N.V.T, 16, from Thach That district, Hanoi, began using e-cigarettes one year ago. Recently, his friend introduced a new kind of cigarette, telling him that it is much better.

“When he gave me the new kind of cigarette, he did not say what was inside. I thought it was like other kinds of cigarettes so I tried it. But I suddenly felt I was in a whirl. When I woke up, I saw myself in the hospital,” T recalled.

After two days of treatment, T was still at risk of convulsions and needed further monitoring. His mother said this was the first time that her son had been hospitalized. “His friends told me that after smoking, his situation became serious. They brought him to the local hospital and then he was transferred to Bach Mai Hospital,” she said.

T is not alone at the central-level Bach Mai Hospital. Earlier, the hospital received a 20-year old girl who was in a deep coma caused by e-cigarette smoking.

Nguyen Trung Nguyen, Director of the Poison Control Center at Bach Mai Hospital, said the sample of e-cigarette was tested to find ADB-BUTINACA, a next-generation drug inside.

Toxins in school

The number of students using e-cigarette with toxins is larger than people think. The serious problem is that it is easy to get cigarettes. Students can go to bubble tea or tea shops not far from schools to use e-cigarettes. Some students even smoke an e-cigarette right after leaving the school gates.

VietNamNet reporters once followed three students at a high school in Binh Chanh district, HCM City, in late October. After leaving the school, they rode a motorbike. The two sitting behind used a Pod and it emitted smoke. They gave the Pod to each other until the motorbike stopped at a bubble tea shop, where they joined other students with many e-cigarettes on the table.

The shop was full of people of different ages. Young clients talked about the cigarette’s flavor and smoke of the cigarettes they once tried.

N.H.L.Q, a student at a secondary school in BinhTan district, HCMC, said that not only high school students but many secondary-school students used e-cigarettes. “Some of them smoke in school and some smoke right in classrooms,” Q said.

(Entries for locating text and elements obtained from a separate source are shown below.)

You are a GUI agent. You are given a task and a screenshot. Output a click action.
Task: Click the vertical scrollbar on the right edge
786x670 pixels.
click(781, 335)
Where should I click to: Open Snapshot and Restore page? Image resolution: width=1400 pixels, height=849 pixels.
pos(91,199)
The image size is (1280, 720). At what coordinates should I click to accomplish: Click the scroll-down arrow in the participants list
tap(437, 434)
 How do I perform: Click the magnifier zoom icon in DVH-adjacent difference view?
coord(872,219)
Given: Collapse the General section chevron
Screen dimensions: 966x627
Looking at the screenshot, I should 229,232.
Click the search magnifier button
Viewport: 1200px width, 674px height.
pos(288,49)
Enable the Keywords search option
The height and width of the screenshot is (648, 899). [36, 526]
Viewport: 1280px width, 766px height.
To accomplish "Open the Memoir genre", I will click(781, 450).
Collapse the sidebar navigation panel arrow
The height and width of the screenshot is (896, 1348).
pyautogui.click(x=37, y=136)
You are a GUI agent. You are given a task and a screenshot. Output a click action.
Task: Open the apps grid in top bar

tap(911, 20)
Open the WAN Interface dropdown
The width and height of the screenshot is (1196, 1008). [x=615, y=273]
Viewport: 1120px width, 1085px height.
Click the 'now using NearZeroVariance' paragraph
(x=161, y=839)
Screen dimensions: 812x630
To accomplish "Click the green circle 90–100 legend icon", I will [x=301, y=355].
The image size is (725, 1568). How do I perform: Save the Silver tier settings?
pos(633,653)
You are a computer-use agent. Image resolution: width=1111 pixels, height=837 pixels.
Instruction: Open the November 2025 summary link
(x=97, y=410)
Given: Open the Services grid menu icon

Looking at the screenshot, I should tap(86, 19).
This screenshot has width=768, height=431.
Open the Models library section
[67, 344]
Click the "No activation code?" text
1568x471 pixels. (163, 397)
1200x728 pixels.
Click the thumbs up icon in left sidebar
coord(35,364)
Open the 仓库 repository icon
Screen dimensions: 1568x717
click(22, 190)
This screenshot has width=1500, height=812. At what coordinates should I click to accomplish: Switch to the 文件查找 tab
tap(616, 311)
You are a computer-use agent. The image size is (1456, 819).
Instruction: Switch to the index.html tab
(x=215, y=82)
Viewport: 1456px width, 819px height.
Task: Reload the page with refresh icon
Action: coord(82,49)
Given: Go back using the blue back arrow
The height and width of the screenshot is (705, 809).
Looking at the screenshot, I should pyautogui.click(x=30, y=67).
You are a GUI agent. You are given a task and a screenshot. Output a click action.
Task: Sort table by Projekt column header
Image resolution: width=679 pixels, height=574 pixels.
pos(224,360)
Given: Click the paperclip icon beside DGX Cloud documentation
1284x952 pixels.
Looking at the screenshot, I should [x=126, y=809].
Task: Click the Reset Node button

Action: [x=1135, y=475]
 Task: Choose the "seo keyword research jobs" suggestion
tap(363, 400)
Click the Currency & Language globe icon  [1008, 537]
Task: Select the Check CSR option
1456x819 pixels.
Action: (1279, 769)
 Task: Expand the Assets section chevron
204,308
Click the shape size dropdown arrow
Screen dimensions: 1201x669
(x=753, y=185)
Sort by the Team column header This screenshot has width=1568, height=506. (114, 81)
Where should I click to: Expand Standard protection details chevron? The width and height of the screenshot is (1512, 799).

According to Q, students bring e-cigarettes that have the shape of lipsticks or pens to school and hide the products in toilets. During  break time, they go to the toilets to smoke. Some students stand outside the toilets to be sure that no one discovers their smoking. In some cases, students smoke cigarettes in classrooms.

“They mostly smoke before or after the lesson when teachers are not in the classroom. I once saw a male student who smoked during the lesson because he was too addicted. When the teacher wrote something  on the blackboard, he smoked, and when he finished smoking, he would swallow the smoke inside,” Q said.

A recently published study by the Vietnam Public Health Association shows that 7.3 percent (9.1 percent for men and 4.6 percent for women) of people aged 15-24 in Hanoi and HCM City smoked e-cigarettes in 2020. Most e-cigarette users were aged 18-24.